- _EXERCISE DETAILS_:
Please pick out each line of the items below that contains the string "dimensions", matching case exactly, and copy those lines.

— start DATA FOR THIS TASK —

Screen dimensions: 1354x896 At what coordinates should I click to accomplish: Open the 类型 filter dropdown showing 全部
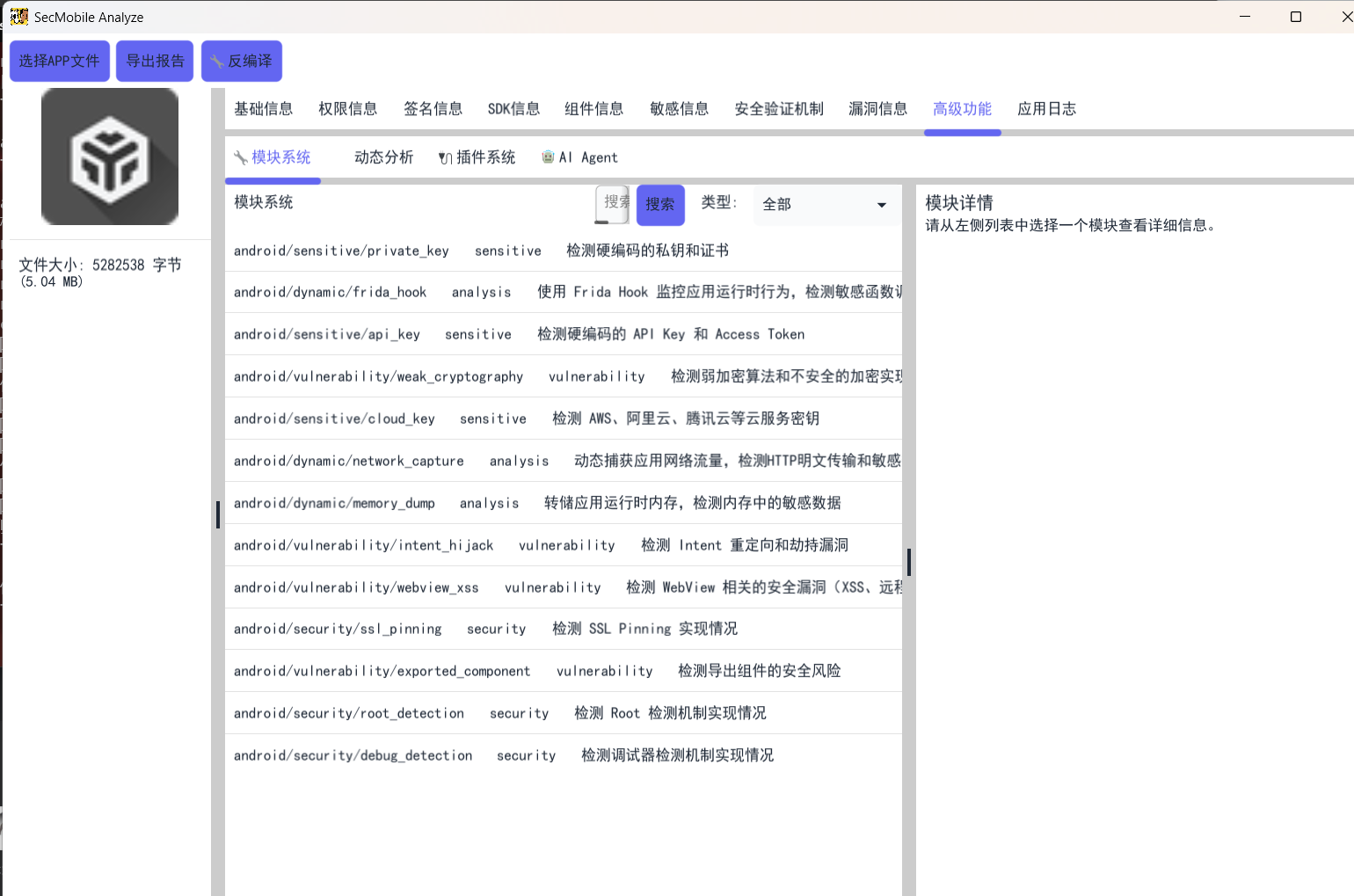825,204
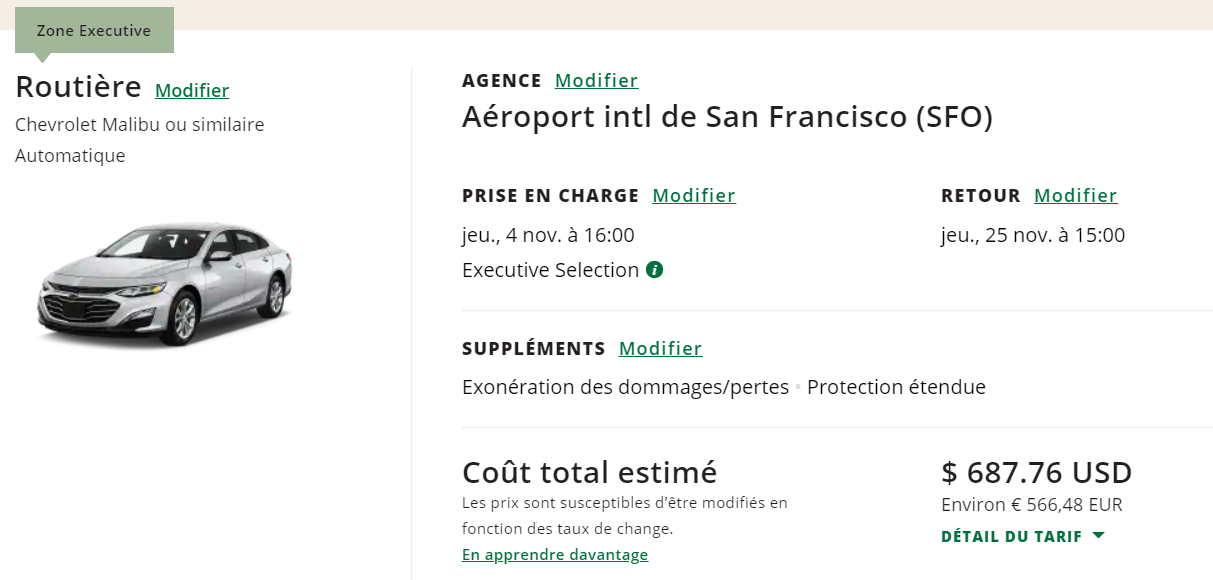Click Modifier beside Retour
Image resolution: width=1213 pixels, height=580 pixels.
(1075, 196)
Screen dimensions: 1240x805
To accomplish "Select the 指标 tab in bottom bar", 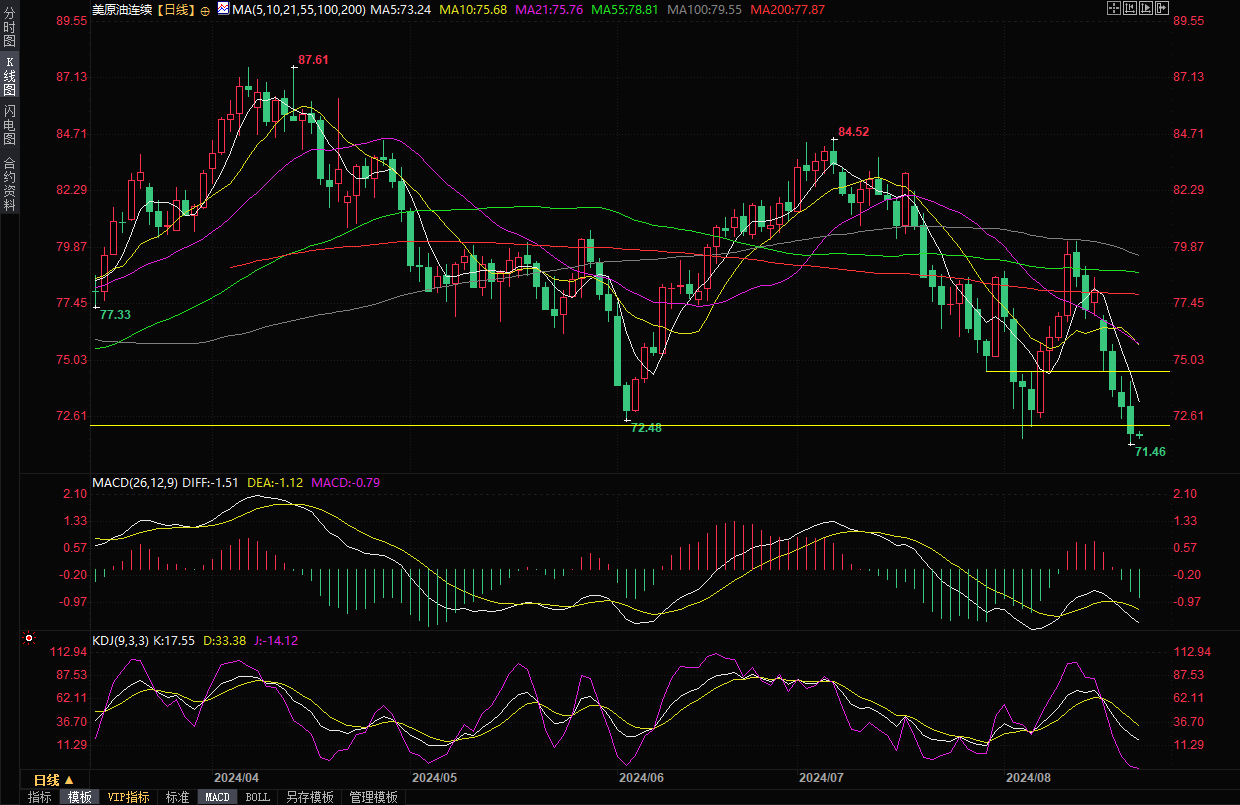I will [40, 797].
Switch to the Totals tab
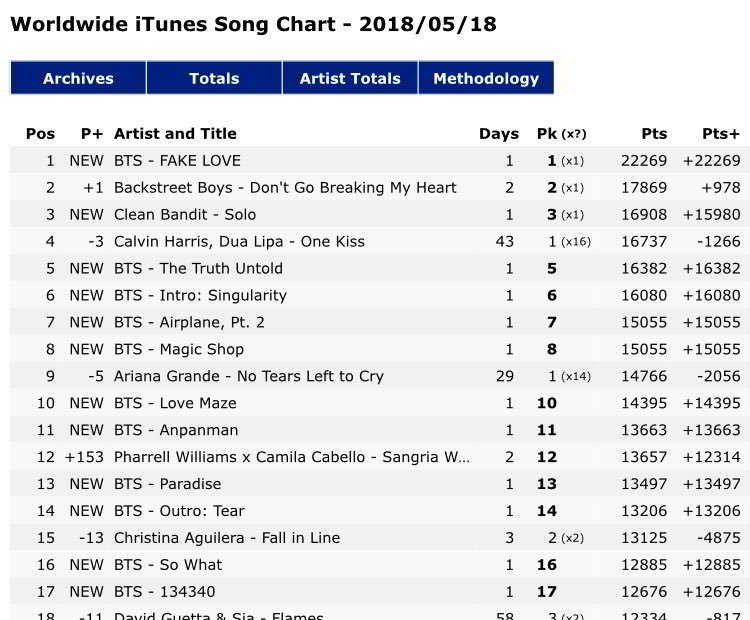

— end DATA FOR THIS TASK —

- _THE COMPLETED TASK_:
Screen dimensions: 1354x896 At what coordinates should I click to accomplish: Open the 类型 filter dropdown showing 全部
Screen dimensions: 1240x805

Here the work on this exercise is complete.